Université Paris Cité, Institute of Psychiatry and Neuroscience of Paris (IPNP), INSERM U1266, Paris, France; GHU-Paris Psychiatrie et Neurosciences, Hôpital Sainte Anne, CMME, F-75014 Paris, France.

4 papers in the library · 743 citations · publishing 2023-2026

Papers

Treatment‐resistant depression: definition, prevalence, detection, management, and investigational interventions

World Psychiatry September 15, 2023 Roger S. McIntyre, Mohammad Alsuwaidan, Bernhard T. Baune et al. 712 citations

At least 30% of people with depression meet the common definition of treatment-resistant depression (TRD): inadequate response to two or more antidepressants despite adequate trials and adherence. Many cases are actually pseudo-resistant due to insufficient treatment or non-adherence. No consensus definition with proven predictive utility for clinical decisions exists, leading to varied prevalence estimates and inconsistent care. Intravenous ketamine and intranasal esketamine are effective for TRD. Some second-generation antipsychotics (e.g., aripiprazole, quetiapine XR) help as adjuncts in partial responders, but only the olanzapine-fluoxetine combination has been studied in FDA-defined TRD. Repetitive transcranial magnetic stimulation and electroconvulsive therapy are established effective interventions. Evidence for extending trials, switching, or combining antidepressants is mixed, and manual-based psychotherapies are not effective alone but help when added to antidepressants.

Safety and tolerability of esketamine nasal spray versus quetiapine extended release in patients with treatment resistant depression.

European neuropsychopharmacology : the journal of the European College of Neuropsychopharmacology August 1, 2024 Roger S McIntyre, Istvan Bitter, Jozefien Buyze et al. 30 citations

In the ESCAPE-TRD trial, esketamine nasal spray caused treatment-emergent adverse events more often than quetiapine extended release (91.9% versus 78.0%), but these events were typically mild or moderate and transient: 92.0% resolved the same day, and only 4.2% of patients discontinued esketamine due to adverse events compared with 11.0% for quetiapine. The median proportion of days with adverse events was lower with esketamine (11.9% versus 21.3%). Along with greater efficacy, esketamine's tolerability profile supports its use for treatment-resistant depression.

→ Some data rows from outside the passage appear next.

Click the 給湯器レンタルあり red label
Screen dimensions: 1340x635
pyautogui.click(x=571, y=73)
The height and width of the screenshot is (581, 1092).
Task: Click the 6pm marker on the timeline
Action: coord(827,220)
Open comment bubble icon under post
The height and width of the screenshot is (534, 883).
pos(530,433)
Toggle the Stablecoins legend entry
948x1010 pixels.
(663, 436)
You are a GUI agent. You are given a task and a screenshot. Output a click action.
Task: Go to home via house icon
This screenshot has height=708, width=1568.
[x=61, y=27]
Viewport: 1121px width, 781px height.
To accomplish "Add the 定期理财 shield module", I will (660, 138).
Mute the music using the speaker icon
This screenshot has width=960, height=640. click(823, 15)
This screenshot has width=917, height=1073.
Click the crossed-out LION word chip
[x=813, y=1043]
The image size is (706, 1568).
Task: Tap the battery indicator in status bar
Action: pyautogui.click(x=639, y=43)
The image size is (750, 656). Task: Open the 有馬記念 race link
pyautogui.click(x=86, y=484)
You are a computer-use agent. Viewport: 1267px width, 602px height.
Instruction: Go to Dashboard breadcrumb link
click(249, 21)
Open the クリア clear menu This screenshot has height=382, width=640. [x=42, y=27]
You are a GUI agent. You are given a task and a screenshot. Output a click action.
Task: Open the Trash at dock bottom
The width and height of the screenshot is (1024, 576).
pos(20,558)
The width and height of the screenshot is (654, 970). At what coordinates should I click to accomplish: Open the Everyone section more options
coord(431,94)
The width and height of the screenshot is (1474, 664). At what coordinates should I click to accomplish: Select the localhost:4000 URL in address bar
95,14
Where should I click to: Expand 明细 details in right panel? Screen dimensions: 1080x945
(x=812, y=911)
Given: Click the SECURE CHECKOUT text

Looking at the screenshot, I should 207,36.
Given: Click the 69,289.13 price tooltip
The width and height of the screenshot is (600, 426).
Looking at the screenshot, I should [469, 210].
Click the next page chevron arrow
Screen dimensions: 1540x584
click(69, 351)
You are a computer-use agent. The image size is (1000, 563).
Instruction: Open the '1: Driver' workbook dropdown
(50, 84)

Mystical Experience Induced by Esketamine Treatment: A Real-World Observational Study

medRxiv Preprint Server March 31, 2026 Maia Mallevays, Louise Fuet, Michel Danon et al. 1 citation preprint

In patients with treatment-resistant depression receiving esketamine, mystical experiences—similar to those induced by classic psychedelics—occurred in 58% of patients, with high variability across sessions. Higher mean and peak scores on the Mystical Experience Questionnaire (MEQ-30) were associated with greater improvement in depression severity, while dissociative or other non-mystical effects were not. Positive mood and mystical dimensions of the MEQ predicted therapeutic outcomes, and baseline spirituality predicted both treatment response and peak MEQ scores in the first week. These findings suggest that psychedelic-like mystical experiences may contribute to esketamine's therapeutic efficacy.

Is there an independant anti-suicidal effect of esketamine in treatment resistant depression?

Journal of affective disorders May 1, 2026 Michel Danon, Gabriela Ostronoff, Anne-Cécile Petit et al.

Regulatory approvals for intranasal esketamine in treatment-resistant depression differ on its indication for suicidal ideation. In a two-center observational study of 261 adults with moderate-to-severe treatment-resistant depression, eight esketamine sessions over four weeks improved both depressive symptoms and suicidal ideation. However, after statistically adjusting for the antidepressant effect, the reduction in suicidal ideation was no longer significant. The findings suggest that esketamine's anti-suicidal effect does not persist independently of its antidepressant effect.